R code

R is a functional programming language.

class(log)
## [1] "function"

Function basics

Functions take in some input and return some output. The input are a collection of arguments to the function and the output is the return value.

Arguments

log(10)
## [1] 2.302585
log(x = 10)
## [1] 2.302585
log(10, base = exp(1))
## [1] 2.302585
log(10, base = 10)
## [1] 1
log(x = 10, base = 10)
## [1] 1

Take a look at the arguments.

args(log)
## function (x, base = exp(1)) 
## NULL

Default arguments

In the log function, the default value for the base argument is exp(1).

all.equal(
  log(10),
  log(10, base = exp(1))
)
## [1] TRUE

Positional matching

log(10, exp(1))
## [1] 2.302585
log(exp(1), 10)
## [1] 0.4342945

Name matching

log(x = 10, base = exp(1))
## [1] 2.302585
log(base = exp(1), x = 10)
## [1] 2.302585

Partial matching

log(10, b = exp(1))
## [1] 2.302585
log(10, ba = exp(1))
## [1] 2.302585
log(10, bas = exp(1))
## [1] 2.302585
log(10, base = exp(1))
## [1] 2.302585

R objects as input

y <- 100
log(y)
## [1] 4.60517

Return value

class(log(10))
## [1] "numeric"
class(as.data.frame(10))
## [1] "data.frame"
class(all.equal(1,1))
## [1] "logical"
class(all.equal(1,2))
## [1] "character"
m <- lm(len ~ dose, data = ToothGrowth)
class(m)
## [1] "lm"
class(summary(m))
## [1] "summary.lm"

Building functions

Function definition

# Create a function
add <- function(x, y) {
  x + y
}
add(1,2)
## [1] 3
add(x = 1, y = 2)
## [1] 3
add(1:2, 3:4)
## [1] 4 6
add(1:2, 3)
## [1] 4 5
add(1:2, 3:5)
## Warning in x + y: longer object length is not a multiple of shorter object
## length
## [1] 4 6 6

Default arguments

add <- function(x = 1, y = 2) {
  x + y
}
add()
## [1] 3
add(3)
## [1] 5
add(y = 5)
## [1] 6

Explicit return

R functions will return the last

add <- function(x, y) {
  return(x + y)
}
add(1,2)
## [1] 3

Suppose you want to return a TRUE/FALSE depending on whether a specific character is in a string. As soon as you find the character, you can immediately return TRUE If you don’t find the character, you can return FALSE.

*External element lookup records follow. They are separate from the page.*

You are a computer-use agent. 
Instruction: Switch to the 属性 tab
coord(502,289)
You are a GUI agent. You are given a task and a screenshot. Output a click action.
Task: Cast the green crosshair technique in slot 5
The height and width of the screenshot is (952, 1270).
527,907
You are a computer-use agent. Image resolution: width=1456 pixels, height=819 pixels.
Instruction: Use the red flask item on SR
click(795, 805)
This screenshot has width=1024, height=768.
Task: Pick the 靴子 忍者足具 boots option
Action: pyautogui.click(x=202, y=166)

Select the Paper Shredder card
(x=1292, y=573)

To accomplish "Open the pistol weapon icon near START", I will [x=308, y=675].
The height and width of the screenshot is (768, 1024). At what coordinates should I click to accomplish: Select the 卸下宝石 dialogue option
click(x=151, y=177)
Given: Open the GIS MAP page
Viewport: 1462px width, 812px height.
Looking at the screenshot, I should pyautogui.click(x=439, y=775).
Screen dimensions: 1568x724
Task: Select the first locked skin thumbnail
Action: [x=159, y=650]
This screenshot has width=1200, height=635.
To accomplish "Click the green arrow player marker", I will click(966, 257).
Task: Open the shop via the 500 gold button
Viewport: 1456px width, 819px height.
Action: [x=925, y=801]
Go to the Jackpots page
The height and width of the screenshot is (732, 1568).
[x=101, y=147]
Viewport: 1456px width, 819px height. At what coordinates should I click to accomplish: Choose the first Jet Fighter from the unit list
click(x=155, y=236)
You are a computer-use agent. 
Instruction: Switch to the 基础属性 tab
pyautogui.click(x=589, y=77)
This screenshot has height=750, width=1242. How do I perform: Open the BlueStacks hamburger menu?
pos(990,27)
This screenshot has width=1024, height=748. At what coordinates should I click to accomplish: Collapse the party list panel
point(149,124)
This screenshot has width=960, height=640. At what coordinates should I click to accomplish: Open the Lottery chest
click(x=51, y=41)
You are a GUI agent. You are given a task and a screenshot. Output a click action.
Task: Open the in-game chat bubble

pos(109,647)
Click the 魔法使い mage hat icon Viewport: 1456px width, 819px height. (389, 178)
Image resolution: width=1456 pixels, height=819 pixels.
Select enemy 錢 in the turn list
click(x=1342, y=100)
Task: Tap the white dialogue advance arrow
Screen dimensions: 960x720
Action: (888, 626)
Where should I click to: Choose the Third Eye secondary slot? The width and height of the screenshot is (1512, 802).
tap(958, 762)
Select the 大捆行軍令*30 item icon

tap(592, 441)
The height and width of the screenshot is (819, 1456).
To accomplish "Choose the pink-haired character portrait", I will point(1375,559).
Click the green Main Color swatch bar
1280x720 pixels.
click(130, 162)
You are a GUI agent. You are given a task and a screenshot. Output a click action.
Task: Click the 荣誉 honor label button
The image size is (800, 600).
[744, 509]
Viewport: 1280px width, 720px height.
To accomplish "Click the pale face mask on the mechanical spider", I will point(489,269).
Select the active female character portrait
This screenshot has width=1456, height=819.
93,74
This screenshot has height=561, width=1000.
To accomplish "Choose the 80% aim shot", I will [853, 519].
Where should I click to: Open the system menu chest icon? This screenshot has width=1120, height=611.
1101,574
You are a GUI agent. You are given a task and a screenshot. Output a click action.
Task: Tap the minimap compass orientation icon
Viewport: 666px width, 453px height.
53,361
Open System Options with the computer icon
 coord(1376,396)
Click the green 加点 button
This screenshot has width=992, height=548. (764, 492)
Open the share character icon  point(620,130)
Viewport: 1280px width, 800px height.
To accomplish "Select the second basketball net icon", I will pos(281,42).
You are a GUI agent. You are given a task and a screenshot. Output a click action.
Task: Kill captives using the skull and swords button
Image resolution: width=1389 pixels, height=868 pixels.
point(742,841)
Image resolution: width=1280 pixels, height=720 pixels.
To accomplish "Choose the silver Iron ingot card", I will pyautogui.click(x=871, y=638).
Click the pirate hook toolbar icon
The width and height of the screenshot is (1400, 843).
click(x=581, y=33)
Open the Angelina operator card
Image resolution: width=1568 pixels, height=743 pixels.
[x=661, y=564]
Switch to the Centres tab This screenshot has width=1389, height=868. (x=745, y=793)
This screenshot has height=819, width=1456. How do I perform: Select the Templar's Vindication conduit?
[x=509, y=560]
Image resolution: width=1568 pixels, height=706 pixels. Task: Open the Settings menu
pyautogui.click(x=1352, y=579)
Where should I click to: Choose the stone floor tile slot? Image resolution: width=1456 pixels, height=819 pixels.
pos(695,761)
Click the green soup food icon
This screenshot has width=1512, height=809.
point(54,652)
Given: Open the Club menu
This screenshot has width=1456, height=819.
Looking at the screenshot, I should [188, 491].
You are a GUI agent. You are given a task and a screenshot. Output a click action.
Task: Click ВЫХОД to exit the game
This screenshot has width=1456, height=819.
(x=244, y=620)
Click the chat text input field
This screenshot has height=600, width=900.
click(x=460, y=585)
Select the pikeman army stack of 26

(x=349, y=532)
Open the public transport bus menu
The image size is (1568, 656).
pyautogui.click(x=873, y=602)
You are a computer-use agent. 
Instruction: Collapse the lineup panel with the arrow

is_char_in_string <- function(string, char) {
  for (i in 1:nchar(string)) {
    if (char == substr(string, i, i))
      return(TRUE)
  }
  return(FALSE)
}
is_char_in_string("this is my string", "a")
## [1] FALSE
is_char_in_string("this is my string", "s")
## [1] TRUE

Error handling

add(1, "a")
## Error in x + y: non-numeric argument to binary operator

message()

add <- function(x, y) {
  message("Here is a message!")
  return(x + y)
}
add(1,2)
## Here is a message!
## [1] 3

warning()

add <- function(x, y) {
  warning("Here is a warning!")
  return(x + y)
}
add(1,2)
## Warning in add(1, 2): Here is a warning!
## [1] 3

stop()

add <- function(x, y) {
  stop("Here is an error!")
  return(x + y)
}
add(1,2)
## Error in add(1, 2): Here is an error!

stopifnot()

add <- function(x, y) {
  stopifnot(x < 0)
  return(x + y)
}
add(1,2)
## Error in add(1, 2): x < 0 is not TRUE
add <- function(x, y) {
  stopifnot(is.numeric(x))
  stopifnot(is.numeric(y))
  return(x + y)
}
add(1,2)
## [1] 3
add(1,"a")
## Error in add(1, "a"): is.numeric(y) is not TRUE
add("b")
## Error in add("b"): is.numeric(x) is not TRUE

Function issues

These are some issues I want you to be aware of so you (I hope) avoid issues in the future.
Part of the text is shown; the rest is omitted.